▸ **WHAT IS EXPECTED**
Copy the items verbatim, beginning with their first line and ending with the line that contains "click(196, 232)", including both of those lines.
Start INPUT MATERIAL
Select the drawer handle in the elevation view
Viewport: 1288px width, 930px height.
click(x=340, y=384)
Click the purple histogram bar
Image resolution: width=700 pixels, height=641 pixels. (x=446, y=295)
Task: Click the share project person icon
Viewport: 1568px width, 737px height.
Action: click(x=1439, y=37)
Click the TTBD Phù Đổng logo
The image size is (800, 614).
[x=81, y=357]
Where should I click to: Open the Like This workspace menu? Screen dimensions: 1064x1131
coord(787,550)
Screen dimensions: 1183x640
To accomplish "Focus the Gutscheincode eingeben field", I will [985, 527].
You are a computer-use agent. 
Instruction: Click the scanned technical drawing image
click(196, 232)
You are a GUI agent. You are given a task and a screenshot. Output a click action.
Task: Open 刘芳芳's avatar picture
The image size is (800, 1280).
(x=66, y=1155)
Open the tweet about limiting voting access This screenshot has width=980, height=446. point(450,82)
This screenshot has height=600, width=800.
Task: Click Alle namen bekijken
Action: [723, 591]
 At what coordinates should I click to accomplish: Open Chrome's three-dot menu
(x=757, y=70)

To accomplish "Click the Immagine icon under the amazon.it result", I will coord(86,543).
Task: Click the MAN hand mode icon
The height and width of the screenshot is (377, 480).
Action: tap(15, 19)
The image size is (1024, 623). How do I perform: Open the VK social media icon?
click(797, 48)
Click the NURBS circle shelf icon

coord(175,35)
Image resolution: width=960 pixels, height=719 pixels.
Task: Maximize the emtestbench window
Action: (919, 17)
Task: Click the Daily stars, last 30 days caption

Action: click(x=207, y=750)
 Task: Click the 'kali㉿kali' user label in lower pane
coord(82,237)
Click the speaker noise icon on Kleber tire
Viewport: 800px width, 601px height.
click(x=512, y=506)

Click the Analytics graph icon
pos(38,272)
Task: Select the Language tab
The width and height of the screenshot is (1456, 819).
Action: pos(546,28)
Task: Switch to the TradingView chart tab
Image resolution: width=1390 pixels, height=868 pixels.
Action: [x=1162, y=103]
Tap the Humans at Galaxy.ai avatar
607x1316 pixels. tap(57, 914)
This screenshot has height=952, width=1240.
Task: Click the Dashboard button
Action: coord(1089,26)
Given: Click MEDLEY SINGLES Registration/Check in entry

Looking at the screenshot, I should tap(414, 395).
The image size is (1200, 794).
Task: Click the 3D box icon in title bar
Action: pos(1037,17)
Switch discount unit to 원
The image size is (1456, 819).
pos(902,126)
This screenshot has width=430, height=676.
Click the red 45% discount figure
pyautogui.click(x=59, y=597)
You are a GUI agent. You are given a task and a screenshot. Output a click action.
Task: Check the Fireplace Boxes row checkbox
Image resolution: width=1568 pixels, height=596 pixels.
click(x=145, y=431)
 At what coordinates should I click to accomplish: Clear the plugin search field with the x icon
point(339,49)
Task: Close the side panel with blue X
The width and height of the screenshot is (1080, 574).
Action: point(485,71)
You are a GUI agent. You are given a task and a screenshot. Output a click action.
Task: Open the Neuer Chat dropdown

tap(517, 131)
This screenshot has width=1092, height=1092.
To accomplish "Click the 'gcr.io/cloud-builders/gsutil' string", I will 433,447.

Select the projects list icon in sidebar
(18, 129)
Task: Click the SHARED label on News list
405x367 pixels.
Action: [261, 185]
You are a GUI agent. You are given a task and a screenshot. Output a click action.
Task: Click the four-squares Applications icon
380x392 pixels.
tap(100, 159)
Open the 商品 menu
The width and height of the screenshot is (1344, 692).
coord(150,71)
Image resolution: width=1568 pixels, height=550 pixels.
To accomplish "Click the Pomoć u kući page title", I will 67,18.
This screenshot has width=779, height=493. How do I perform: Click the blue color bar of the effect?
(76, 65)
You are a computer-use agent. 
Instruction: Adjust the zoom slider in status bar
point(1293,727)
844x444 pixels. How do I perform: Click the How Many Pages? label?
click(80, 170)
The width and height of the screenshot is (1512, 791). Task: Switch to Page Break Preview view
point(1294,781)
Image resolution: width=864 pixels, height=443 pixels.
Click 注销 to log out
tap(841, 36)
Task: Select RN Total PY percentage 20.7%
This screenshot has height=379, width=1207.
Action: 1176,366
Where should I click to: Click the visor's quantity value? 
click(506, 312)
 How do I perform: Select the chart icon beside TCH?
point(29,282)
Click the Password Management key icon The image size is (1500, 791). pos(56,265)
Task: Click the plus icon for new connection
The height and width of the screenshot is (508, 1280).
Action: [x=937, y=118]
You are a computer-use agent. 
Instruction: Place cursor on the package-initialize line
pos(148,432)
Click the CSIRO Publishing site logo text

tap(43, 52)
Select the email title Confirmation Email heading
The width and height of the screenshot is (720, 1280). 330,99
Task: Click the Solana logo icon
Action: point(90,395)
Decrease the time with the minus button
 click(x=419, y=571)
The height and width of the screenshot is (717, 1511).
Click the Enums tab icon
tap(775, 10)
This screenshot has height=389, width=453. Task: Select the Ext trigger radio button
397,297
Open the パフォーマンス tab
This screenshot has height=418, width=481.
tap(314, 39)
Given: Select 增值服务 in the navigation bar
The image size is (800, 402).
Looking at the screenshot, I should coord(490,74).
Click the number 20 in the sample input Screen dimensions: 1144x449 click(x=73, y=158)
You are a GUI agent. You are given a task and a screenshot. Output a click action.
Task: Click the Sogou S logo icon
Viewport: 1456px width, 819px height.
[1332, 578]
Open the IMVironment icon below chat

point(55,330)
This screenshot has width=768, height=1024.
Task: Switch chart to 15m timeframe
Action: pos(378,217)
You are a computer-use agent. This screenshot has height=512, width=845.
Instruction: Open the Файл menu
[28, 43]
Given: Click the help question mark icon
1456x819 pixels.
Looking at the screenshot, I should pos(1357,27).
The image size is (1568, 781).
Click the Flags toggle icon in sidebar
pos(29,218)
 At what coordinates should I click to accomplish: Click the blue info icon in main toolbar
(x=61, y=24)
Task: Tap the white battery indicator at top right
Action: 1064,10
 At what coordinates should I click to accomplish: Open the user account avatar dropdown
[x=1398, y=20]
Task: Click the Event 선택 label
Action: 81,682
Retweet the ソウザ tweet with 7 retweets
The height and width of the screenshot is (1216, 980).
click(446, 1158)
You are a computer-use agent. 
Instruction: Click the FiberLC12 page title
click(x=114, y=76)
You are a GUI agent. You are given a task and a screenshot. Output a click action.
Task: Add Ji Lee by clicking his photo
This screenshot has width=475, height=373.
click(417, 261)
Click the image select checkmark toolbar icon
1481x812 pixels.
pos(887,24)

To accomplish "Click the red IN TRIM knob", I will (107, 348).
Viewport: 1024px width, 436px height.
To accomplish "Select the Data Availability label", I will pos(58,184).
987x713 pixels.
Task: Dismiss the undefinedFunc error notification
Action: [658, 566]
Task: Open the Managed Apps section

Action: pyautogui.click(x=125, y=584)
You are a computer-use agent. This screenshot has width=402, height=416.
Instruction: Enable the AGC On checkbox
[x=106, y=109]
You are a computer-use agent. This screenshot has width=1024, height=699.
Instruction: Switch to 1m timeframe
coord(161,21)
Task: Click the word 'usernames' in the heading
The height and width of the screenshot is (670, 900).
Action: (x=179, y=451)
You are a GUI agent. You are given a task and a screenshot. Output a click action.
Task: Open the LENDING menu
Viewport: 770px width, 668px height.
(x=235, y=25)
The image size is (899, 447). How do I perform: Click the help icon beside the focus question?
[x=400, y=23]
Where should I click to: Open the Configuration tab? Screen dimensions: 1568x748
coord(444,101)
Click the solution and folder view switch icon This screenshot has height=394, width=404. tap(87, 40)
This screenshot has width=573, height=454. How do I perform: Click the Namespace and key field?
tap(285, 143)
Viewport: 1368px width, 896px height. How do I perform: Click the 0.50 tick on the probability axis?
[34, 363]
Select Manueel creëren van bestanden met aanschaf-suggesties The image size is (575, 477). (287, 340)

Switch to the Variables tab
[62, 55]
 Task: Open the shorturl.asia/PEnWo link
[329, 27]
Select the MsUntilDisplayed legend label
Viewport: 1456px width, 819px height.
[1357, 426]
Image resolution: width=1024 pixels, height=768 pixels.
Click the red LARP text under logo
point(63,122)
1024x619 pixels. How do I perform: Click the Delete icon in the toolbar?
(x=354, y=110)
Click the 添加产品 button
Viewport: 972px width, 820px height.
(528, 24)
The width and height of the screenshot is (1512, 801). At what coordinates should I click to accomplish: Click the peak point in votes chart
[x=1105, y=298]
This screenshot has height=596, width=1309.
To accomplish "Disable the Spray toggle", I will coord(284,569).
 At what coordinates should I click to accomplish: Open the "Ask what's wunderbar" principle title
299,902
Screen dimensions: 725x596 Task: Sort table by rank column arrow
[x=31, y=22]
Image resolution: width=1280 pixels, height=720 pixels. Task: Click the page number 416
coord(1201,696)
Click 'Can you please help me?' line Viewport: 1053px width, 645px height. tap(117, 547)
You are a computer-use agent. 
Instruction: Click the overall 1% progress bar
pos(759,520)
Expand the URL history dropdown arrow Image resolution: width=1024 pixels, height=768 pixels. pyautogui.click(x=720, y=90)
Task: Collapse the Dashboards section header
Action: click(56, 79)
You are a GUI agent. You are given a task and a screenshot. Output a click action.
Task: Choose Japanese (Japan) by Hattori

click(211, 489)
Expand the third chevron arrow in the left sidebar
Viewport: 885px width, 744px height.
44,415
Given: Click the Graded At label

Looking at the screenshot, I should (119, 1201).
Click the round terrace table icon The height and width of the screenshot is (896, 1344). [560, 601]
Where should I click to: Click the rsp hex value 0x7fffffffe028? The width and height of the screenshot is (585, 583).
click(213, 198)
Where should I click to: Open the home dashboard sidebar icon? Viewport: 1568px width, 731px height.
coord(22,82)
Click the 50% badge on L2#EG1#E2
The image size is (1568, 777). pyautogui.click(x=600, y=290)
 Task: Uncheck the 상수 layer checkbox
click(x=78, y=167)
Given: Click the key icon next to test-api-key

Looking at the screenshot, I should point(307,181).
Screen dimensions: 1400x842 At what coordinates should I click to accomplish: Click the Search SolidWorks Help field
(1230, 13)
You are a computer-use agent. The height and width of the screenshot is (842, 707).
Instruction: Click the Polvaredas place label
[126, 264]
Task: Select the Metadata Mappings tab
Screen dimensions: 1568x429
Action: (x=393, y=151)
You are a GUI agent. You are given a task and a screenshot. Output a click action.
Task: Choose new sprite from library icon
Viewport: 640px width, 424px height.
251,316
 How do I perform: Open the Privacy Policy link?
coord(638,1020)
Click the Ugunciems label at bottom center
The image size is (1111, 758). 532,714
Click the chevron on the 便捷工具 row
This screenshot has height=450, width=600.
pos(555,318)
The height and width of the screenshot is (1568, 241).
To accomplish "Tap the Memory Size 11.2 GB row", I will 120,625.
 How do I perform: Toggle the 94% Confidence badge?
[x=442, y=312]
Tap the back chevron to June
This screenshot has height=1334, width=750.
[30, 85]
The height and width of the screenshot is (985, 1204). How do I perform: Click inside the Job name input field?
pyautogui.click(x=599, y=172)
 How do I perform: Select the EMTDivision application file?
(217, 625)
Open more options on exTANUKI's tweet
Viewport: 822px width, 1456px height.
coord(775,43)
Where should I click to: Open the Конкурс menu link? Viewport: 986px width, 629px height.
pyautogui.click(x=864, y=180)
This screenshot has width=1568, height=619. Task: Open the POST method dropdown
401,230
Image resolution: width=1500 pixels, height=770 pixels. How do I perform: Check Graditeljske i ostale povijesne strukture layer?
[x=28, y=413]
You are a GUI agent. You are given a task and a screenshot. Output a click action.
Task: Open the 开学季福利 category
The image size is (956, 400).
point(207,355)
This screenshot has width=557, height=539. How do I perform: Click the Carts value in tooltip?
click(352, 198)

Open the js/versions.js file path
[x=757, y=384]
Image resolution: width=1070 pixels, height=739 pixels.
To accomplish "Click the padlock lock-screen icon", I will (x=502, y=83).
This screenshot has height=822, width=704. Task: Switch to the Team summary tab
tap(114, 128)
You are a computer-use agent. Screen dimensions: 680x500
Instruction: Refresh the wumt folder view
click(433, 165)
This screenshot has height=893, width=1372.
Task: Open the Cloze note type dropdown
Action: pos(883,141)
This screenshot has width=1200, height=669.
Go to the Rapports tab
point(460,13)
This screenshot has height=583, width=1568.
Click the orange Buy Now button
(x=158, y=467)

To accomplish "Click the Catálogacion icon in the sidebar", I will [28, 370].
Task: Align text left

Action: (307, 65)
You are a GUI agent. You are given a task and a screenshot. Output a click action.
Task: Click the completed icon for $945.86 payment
End INPUT MATERIAL
▸ **RESPONSE**
Select the drawer handle in the elevation view
Viewport: 1288px width, 930px height.
click(x=340, y=384)
Click the purple histogram bar
Image resolution: width=700 pixels, height=641 pixels. (x=446, y=295)
Task: Click the share project person icon
Viewport: 1568px width, 737px height.
Action: click(x=1439, y=37)
Click the TTBD Phù Đổng logo
The image size is (800, 614).
[x=81, y=357]
Where should I click to: Open the Like This workspace menu? Screen dimensions: 1064x1131
coord(787,550)
Screen dimensions: 1183x640
To accomplish "Focus the Gutscheincode eingeben field", I will [985, 527].
You are a computer-use agent. 
Instruction: Click the scanned technical drawing image
click(196, 232)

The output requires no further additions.